Pharmacodynamic separation (PDS) of gemcitabine (Gem) and the epidermal growth factor receptor (EGFR) inhibitor erlotinib (E) in patients (Pts) with advanced pancreatic cancer: Phase II results.

Abstract

e15073 Background: Continuously dosed E given concurrently with Gem results in only a modest survival improvement in pts with advanced pancreatic cancer. Preclinical data suggest that there is antagonism between chemotherapy and EGFR tyrosine kinase inhibitors (TKIs) when these are delivered concurrently due to cell cycle effects. Work by our group and others has shown that EGFR TKIs induce cytostasis due to G1 arrest, which reduces subsequent cell cycle phase-dependent activity of chemotherapy. We tested a PDS approach for E + Gem as a means of overcoming the hypothesized negative interaction of EGFR TKIs and chemotherapy. Methods: Pts with measurable, previously untreated locally advanced unresectable/metastatic pancreatic cancer with adequate organ function and PS 0-2 were eligible. Tumor tissue was collected for molecular studies. PDS Regimen: Gem 1000 mg/m2 IV days 1, 8, 15, and E 150 mg/day on days 2-5, 9-12, 16-26 of each 28-day cycle. Primary endpoint was PFS; secondary endpoints included response rate (RR) and safety.
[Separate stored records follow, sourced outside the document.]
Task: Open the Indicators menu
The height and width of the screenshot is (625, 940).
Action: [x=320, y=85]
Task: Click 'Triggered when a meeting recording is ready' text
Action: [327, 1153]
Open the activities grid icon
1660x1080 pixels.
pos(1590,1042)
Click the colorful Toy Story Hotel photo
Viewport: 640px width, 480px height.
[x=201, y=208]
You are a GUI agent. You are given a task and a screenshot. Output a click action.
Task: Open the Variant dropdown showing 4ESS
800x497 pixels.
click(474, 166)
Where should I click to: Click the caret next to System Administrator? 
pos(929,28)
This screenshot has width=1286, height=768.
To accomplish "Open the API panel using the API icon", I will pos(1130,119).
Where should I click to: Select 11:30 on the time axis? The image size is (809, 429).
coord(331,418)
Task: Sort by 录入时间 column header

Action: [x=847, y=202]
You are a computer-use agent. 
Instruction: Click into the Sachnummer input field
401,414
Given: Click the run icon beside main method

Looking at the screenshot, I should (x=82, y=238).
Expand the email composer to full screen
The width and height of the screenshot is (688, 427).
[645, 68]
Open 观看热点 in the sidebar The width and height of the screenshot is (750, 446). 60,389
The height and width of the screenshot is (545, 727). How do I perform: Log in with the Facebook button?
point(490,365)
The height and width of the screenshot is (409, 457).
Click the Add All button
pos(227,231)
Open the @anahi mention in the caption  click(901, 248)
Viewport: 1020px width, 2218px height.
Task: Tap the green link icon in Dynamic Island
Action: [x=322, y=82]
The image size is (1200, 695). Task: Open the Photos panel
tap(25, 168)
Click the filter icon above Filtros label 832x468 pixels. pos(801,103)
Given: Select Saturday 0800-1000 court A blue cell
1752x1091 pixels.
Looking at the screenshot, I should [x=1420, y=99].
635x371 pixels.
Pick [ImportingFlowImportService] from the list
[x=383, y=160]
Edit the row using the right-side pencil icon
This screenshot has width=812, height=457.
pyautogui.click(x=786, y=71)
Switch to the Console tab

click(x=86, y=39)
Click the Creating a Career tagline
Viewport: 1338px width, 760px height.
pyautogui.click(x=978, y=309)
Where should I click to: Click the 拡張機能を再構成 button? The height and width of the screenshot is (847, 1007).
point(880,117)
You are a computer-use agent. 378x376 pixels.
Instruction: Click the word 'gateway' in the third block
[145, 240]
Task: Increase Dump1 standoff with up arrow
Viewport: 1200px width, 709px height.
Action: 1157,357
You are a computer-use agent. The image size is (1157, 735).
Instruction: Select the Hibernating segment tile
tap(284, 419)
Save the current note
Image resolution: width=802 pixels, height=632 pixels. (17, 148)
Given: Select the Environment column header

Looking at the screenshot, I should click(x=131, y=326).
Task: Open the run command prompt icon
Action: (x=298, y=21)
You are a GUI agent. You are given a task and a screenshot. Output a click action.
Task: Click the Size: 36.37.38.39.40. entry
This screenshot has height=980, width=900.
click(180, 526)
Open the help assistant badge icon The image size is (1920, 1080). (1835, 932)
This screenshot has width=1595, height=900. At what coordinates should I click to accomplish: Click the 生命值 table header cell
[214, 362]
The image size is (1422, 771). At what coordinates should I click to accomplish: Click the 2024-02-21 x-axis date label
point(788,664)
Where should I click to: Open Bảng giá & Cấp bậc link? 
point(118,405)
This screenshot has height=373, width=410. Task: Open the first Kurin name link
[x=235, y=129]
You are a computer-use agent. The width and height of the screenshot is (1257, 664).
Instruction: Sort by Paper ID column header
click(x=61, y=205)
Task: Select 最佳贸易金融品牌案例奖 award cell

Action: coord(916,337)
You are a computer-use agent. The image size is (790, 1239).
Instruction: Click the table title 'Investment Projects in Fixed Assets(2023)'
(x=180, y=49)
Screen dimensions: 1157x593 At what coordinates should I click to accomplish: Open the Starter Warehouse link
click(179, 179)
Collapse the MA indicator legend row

To have 80% power at 5% significance, 70 pts were planned to detect an increase of PFS from 3.75 to 5.25 months. The study was terminated due to funding considerations. Results: 30 pts enrolled with median age 67 years (range 46-84); PS: 0 (23%), 1 (47%), and 2 (30%); locally advanced (13%) & metastatic (87%). Median PFS was 2.07 months (95% CI; 1.87 – 5.50 months). Median OS was 5.67 months (95% CI; 2.83 – 11.87 months). Median cycles completed were 2 (range 0-8). Two pts withdrew consent in the first cycle without progression and were not evaluable for response. RR was 11% (3 PRs); DCR was 46%. Grade 3/4 adverse events occurred in 63% of pts; the most common were neutropenia (23%), fatigue (13%), anemia (10%), thrombocytopenia (10%), rash (10%), nausea (10%), and diarrhea (10%). Conclusions: Although Gem and E in a PDS dose-schedule was feasible & tolerable in pts with advanced pancreatic cancer, no signal for increased efficacy was seen (compared to historic controls) in this molecularly unselected cohort. Correlative studies to identify potential molecular biomarkers of benefit are ongoing and will be presented. Clinical trial information: NCT00810719.